Don’t let your meetings suck
Most people hate meetings. And with many executives spending up to 18 hours a week stuck in a room in unproductive meetings, it’s not hard to see why.
So why is this the case?
At fault for the pointless meeting is that the great majority of meetings are created by default and with little thought other than “we ought to have a meeting”. So many decisions in most meetings are arbitrary including the 30 or 60 minute time slots, chosen because we don’t change the suggested time blocks in Microsoft or Google calendars rather than because that is how long it needs.
It’s sad really, because with preparation and forethought – magical things can happen in a short time when people get together. Collaboration can be a powerful thing. Just take the example of the “2-hour house”, a project by a Texan builder who saw a team work together to build an entire 210 square metre house in just two hours and 53 minutes.
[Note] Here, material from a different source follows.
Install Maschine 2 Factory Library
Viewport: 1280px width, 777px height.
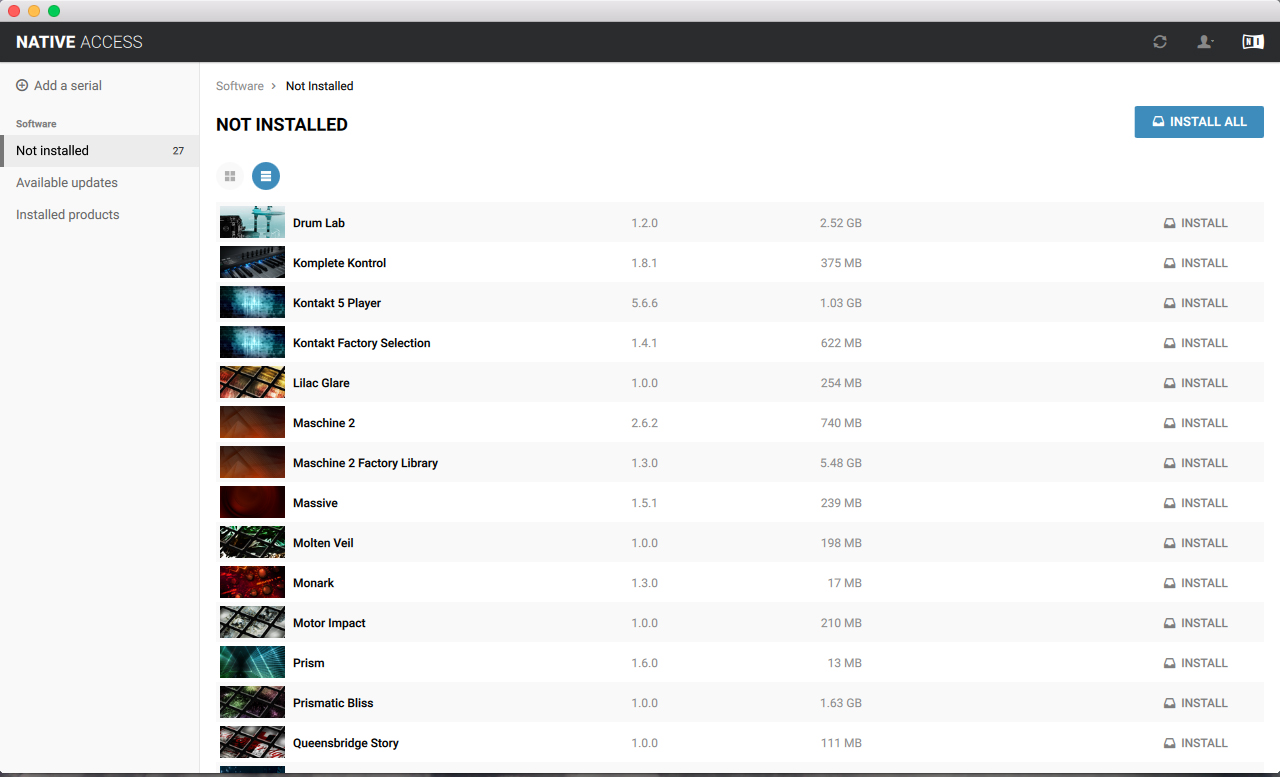coord(1196,463)
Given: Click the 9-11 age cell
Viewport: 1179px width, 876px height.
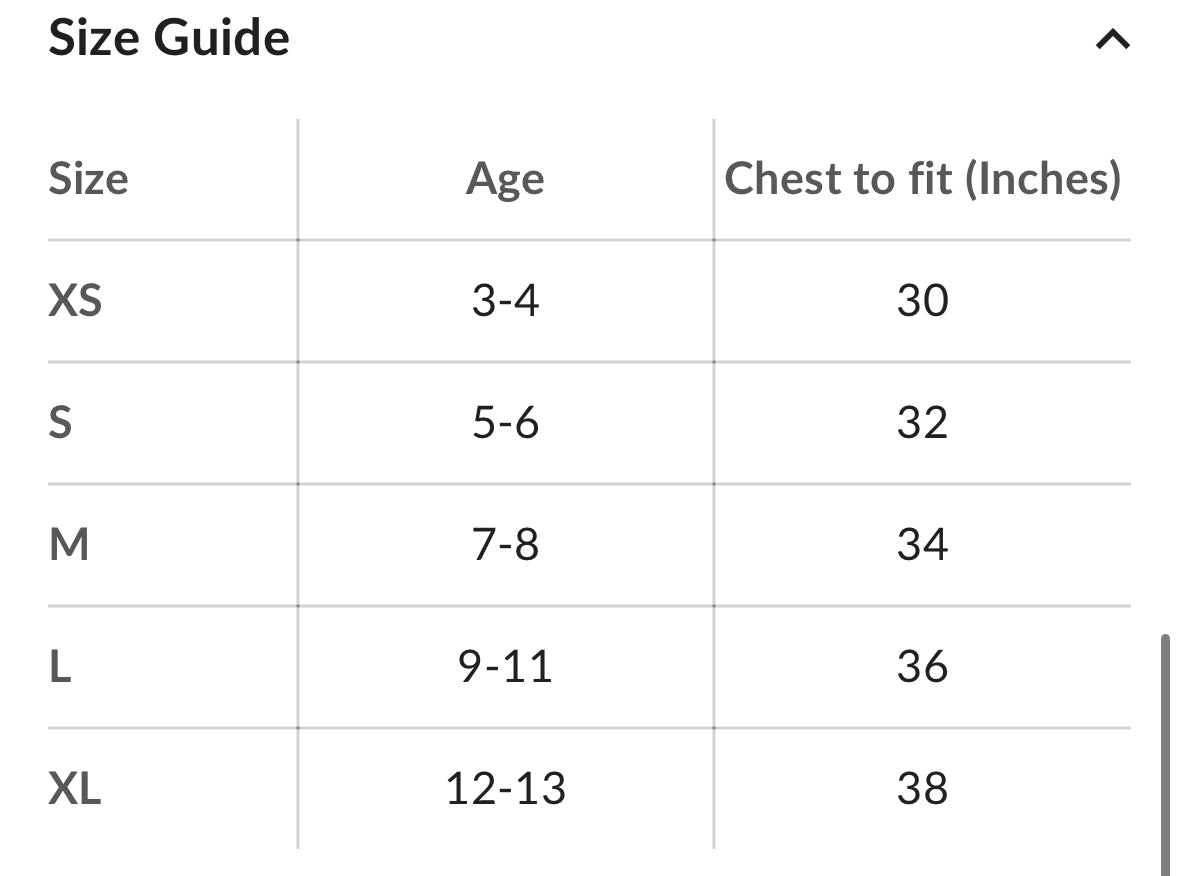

Just think back to your last two-hour meeting, what did you accomplish? Exactly.
Imagine a world where every meeting was efficient, effective and worthwhile – imagine if every interaction actually helped. It may seem like a far off dream, but in fact it is very possible. We’re not suggesting you build a house, but you can at the very least do something to craft better and more productive meetings.
Here are our six steps to designing magical meetings:
- Before you even call a meeting, be clear on the basics. Why are you calling this meeting, and why now? Decide on the desired outcome of the meeting – what does good look like, what will people walk away with? These points will determine the entire shape of the meeting.
- Create the agenda, and not just by dashing off a series of bullet points. Think about the sequence of the conversation that you need to have, what do people need to know, what do they need to explore and what is the decision they need to take?
- Think about the physical space and how you will run each element of the meeting. This will influence both the set-up and the kit needed in the room – from pens and paper to whiteboards and projectors. Effectively, this is designing each item on the agenda and how it will play out.
- Once you are clear on all these elements, think again about who needs to be in the room – in many ways, people are the last thing we think about, but they will have the strongest influence on the outcomes of the meeting.
- Clarify a simple common language for everyone. We all come to meetings with a different context, attitude, and history of involvement with the topic at hand. If attendees arrive with different levels of knowledge, consider building in sufficient time to foster a common understanding amongst the participants. This can be as simple as clarifying jargon or what you mean by key words.
- Think about how you record the meeting. Tesla CEO Elon Musk is famous for not writing anything down in meetings, believing that useful information will be retained. But most people don’t work like that. It can be very powerful to have a shared, graphical record that meeting participants can engage with. it can be as easy as having someone write down points on a whiteboard wall – or as complex as having a professional scribe illustrate the conversations in real time.
If you want to turn those 18 hours a week into time well spent, creating meetings by design and not by default is a great start. It will also increase alignment amongst your team, improve productivity and greatly help decision making in your organisation.